Entries shown:
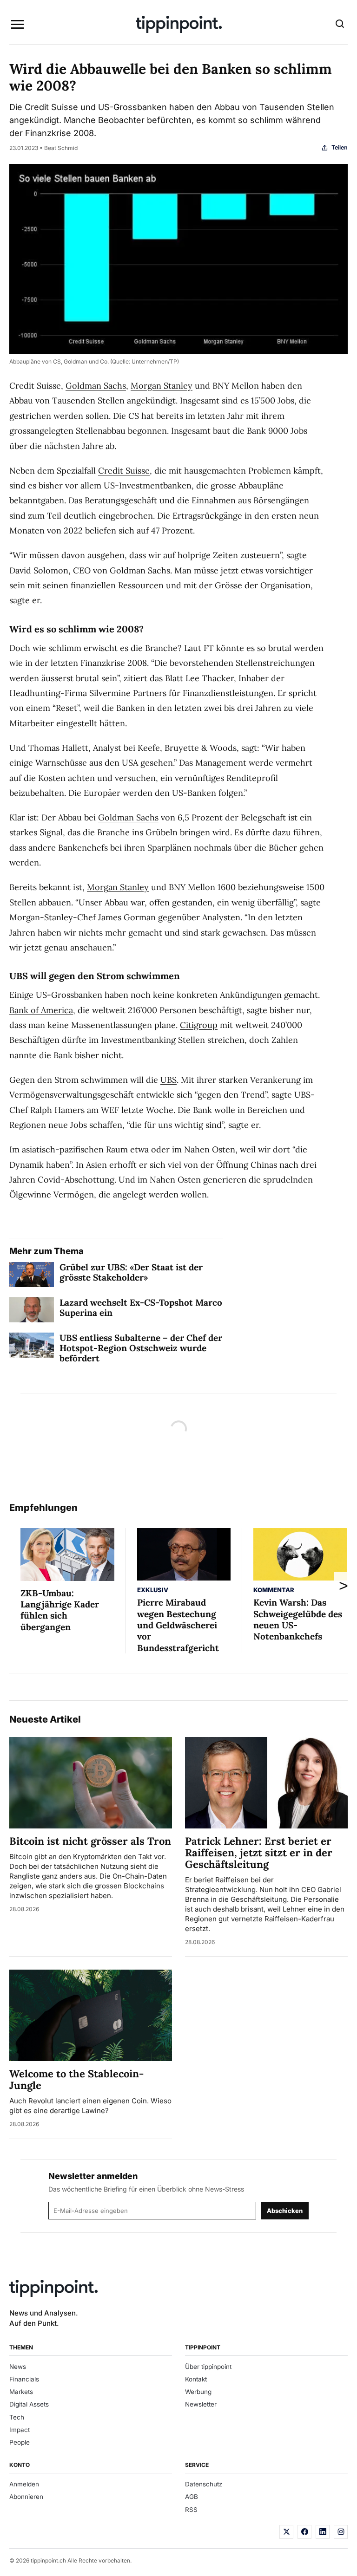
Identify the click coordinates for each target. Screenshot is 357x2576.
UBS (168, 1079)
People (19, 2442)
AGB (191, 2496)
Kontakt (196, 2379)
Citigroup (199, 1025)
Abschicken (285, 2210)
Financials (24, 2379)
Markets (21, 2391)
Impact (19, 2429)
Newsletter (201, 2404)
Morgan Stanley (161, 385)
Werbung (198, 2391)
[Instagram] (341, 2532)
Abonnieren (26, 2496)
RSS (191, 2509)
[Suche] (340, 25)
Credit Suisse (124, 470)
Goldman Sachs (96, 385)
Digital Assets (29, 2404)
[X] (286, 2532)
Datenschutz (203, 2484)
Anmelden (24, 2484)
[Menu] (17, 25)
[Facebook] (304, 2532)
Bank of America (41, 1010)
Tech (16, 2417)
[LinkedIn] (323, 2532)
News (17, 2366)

What you will do:
Type out all of the records exactly, leaving out any picture.

Answer area:
Identify the click coordinates for each target. Screenshot is 357x2576.
UBS (168, 1079)
People (19, 2442)
AGB (191, 2496)
Kontakt (196, 2379)
Citigroup (199, 1025)
Abschicken (285, 2210)
Financials (24, 2379)
Markets (21, 2391)
Impact (19, 2429)
Newsletter (201, 2404)
Morgan Stanley (161, 385)
Werbung (198, 2391)
[Instagram] (341, 2532)
Abonnieren (26, 2496)
RSS (191, 2509)
[Suche] (340, 25)
Credit Suisse (124, 470)
Goldman Sachs (96, 385)
Digital Assets (29, 2404)
[X] (286, 2532)
Datenschutz (203, 2484)
Anmelden (24, 2484)
[Menu] (17, 25)
[Facebook] (304, 2532)
Bank of America (41, 1010)
Tech (16, 2417)
[LinkedIn] (323, 2532)
News (17, 2366)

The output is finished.